Python/opcode_targets.h (generated)The opcode-to-label table for computed-goto dispatch.
Include/internal/pycore_opcode_metadata.h (generated)Per-opcode metadata: cache size, family, stack effect, flags.
Tools/cases_generator/The DSL generator. Python scripts that produce the .c.h files.

The eval loop

/* Python/ceval.c:1145 _PyEval_EvalFrameDefault */
PyObject *
_PyEval_EvalFrameDefault(PyThreadState *tstate, _PyInterpreterFrame *frame,
int throwflag);

The signature names the three inputs: the current thread state (holds the GIL, the eval breaker, the recursion limit), the frame to execute (holds the bytecode, the value stack, the locals), and a flag indicating whether to enter at the top or rethrow a pending exception (used to resume a generator that was thrown into).

The body is a single loop:

/* Python/ceval.c (sketch) */
DISPATCH_GOTO();

TARGET(LOAD_FAST):
/* body */
DISPATCH();

TARGET(LOAD_CONST):
/* body */
DISPATCH();

/* ... 250 more cases ... */

TARGET(NAME) is a label that the dispatch macro jumps to.
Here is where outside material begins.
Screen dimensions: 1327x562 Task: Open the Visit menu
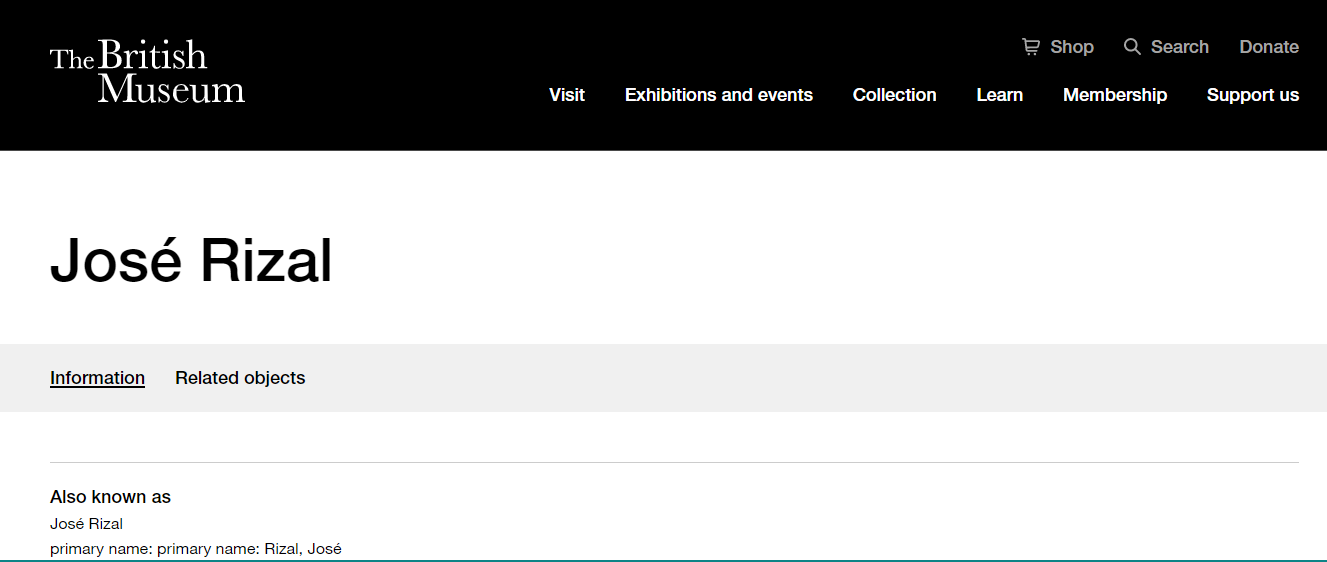567,95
DISPATCH() advances next_instr past the cache slots for the current opcode, reads the next code unit, and jumps to the matching TARGET.

Dispatch

Dispatch is the hot path of the entire interpreter. CPython supports four implementations:

  • Computed gotos. A GCC extension that allows goto *ptr where ptr is a label address. The dispatcher computes opcode_targets[opcode] and jumps. One indirect branch per instruction, predicted well by modern CPUs because each opcode's return-from-dispatch is a separate branch with its own history.
  • Tail-calling threaded dispatch. Each TARGET is a separate function annotated [[clang::musttail]]; dispatch becomes a forced tail call into the next function. Available on clang and recent GCC. Lets each opcode have its own function and its own branch-history slot, with no per-call overhead.
  • Switch fallback. A plain switch (opcode). The slowest option; used on compilers that support neither computed gotos nor musttail.

The selection is at compile time. The fast paths are documented in Python/ceval_macros.h:

/* Python/ceval_macros.h:91 */
#define Py_MUSTTAIL [[clang::musttail]]

/* Python/ceval_macros.h:118 */
#define DISPATCH_GOTO() \
goto *opcode_targets[opcode];

/* Python/ceval_macros.h:164 */
#define NEXTOPARG() \
do { \
_Py_CODEUNIT word = {.cache = FT_ATOMIC_LOAD_UINT16_RELAXED(*(uint16_t*)next_instr)}; \
opcode = word.op.code; \
oparg = word.op.arg; \
} while (0)

Each code unit is 16 bits packed as 8-bit opcode plus 8-bit oparg. FT_ATOMIC_LOAD_UINT16_RELAXED is a relaxed atomic load; on the non-free-threaded build it compiles to a plain load.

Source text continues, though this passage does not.